We would strongly recommend performing regular backups regardless of any
filesystem-level choice.

Unfortunately this is a tricky problem to solve within Galaxy itself.
While some tools can operate on compressed files directly, many cannot
and so compressing all outputs could prove to be very CPU intensive and
a waste of time if the next step will have to decompress the file.
There has been some discussion of how to implement transparent
compression and other complex underlying data management directly in
Galaxy, but any work on it is not likely to commence soon.

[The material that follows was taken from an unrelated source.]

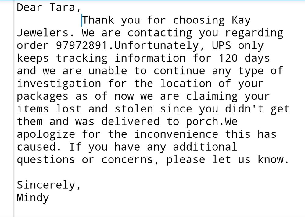The width and height of the screenshot is (305, 217).
Task: Click the name Tara in the greeting
Action: 62,8
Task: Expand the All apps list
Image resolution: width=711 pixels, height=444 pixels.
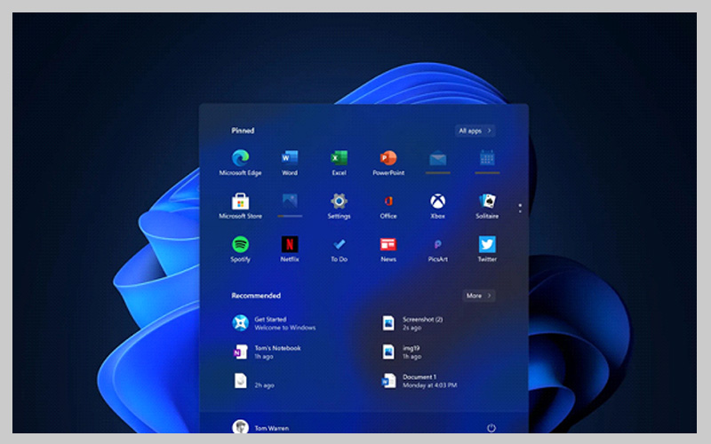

 And this brings me to the second problem. Getting large files out of Galaxy.
 The only way to save large files from Galaxy (that I can see) is the save
 icon, which downloads the file via http. This take *ages* for a large file
 and also causes big headaches for my firefox browser. I've taken a quick
 peek at the Galaxy file system to see if I could just copy a file, but its
 almost completely indecipherable if you want to find out what file in the
 file system corresponds to a file saved from a tool. Is there some way to
 get the location of a particular file on the galaxy file system, that I can
 just copy?

This is certainly something we can implement and will be working on
fairly soon.  There have been quite a few requests to integrate more
tightly with environments where Galaxy users exist as system users.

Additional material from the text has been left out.